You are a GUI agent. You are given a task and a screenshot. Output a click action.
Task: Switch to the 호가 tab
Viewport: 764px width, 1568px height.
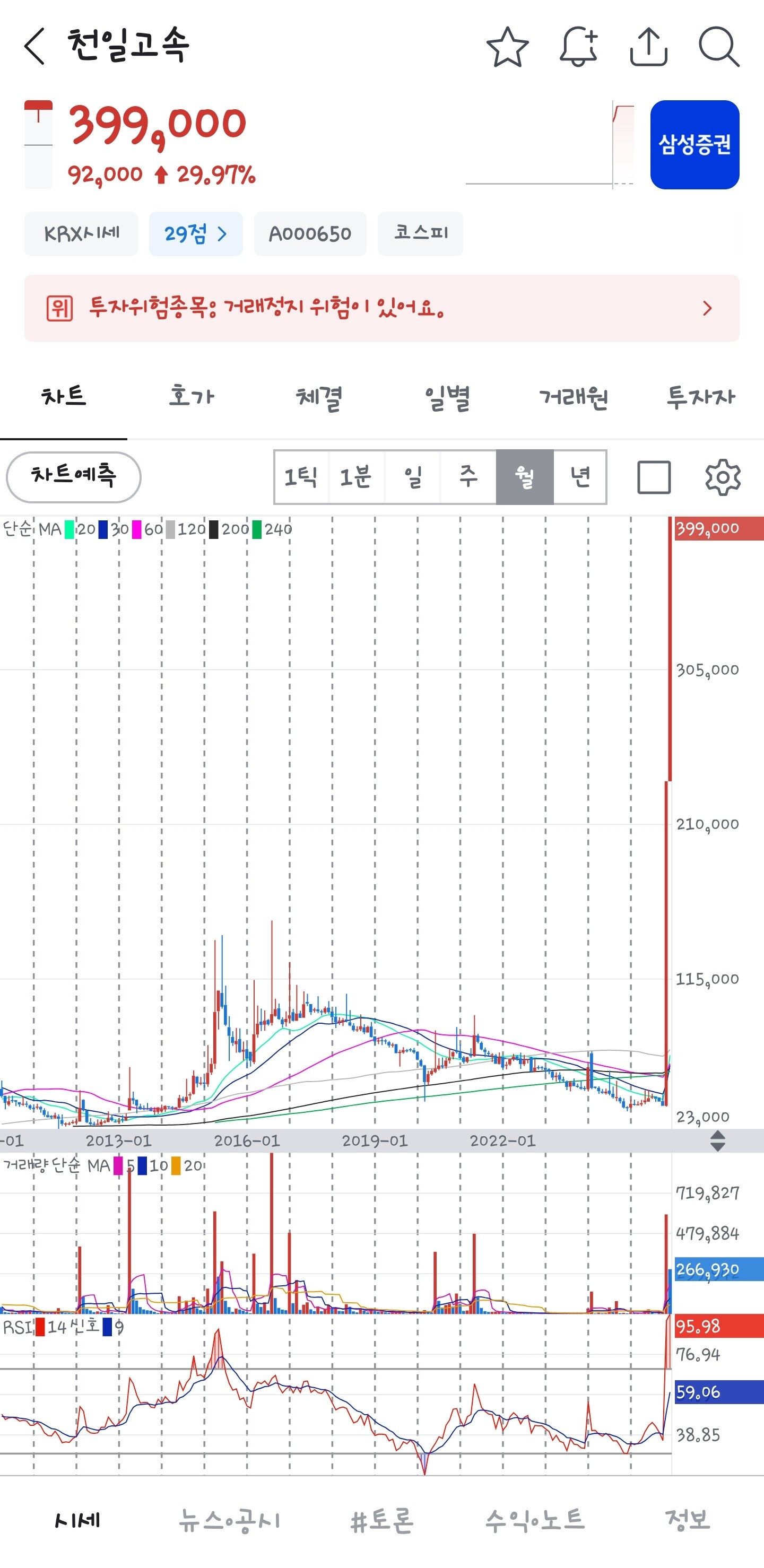(x=191, y=397)
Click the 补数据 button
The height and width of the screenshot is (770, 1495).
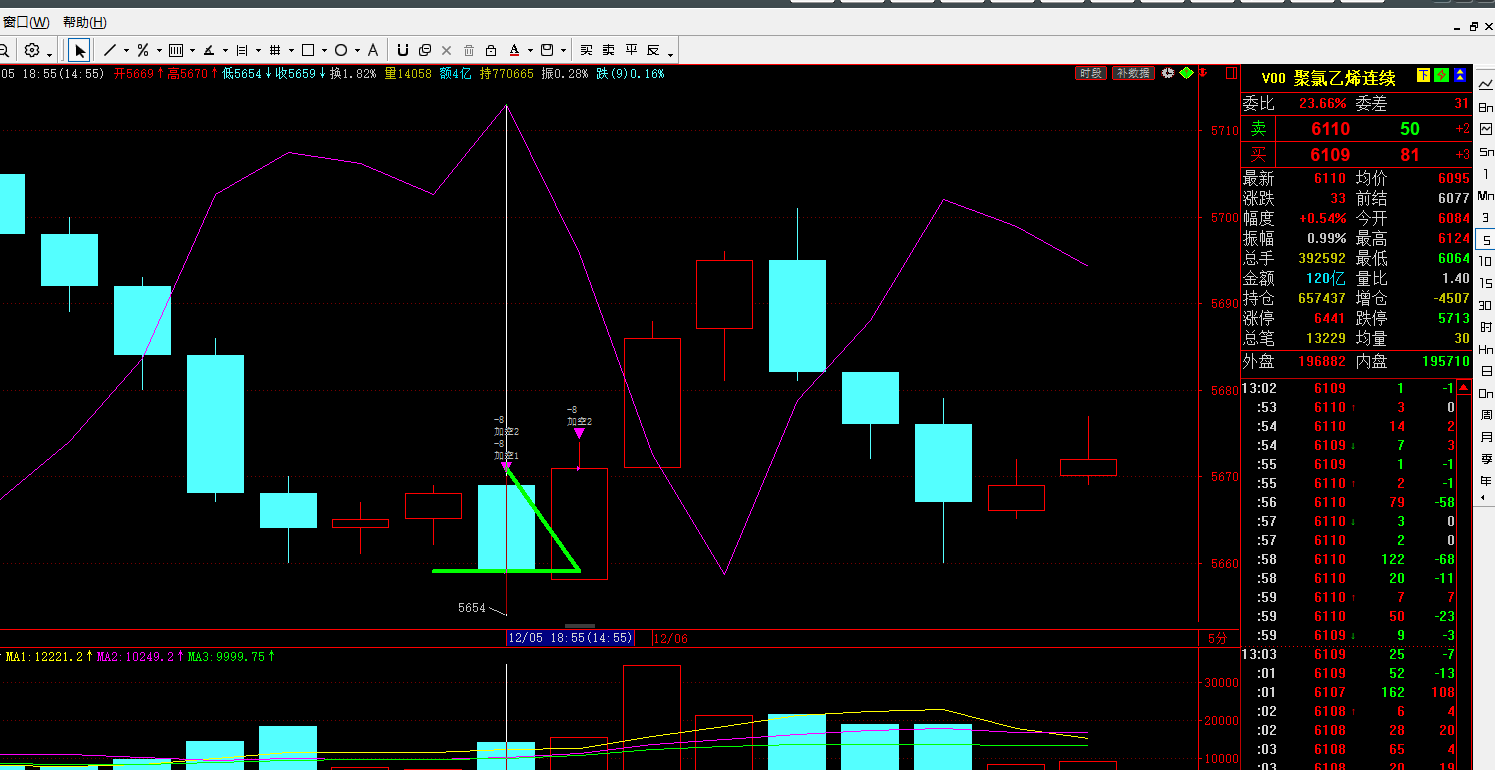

-.-.-

Requirement
Pull every line containing the word "screenshot" out of the material.

Written reply
You are a GUI agent. You are given a task and a screenshot. Output a click action.
The height and width of the screenshot is (770, 1495).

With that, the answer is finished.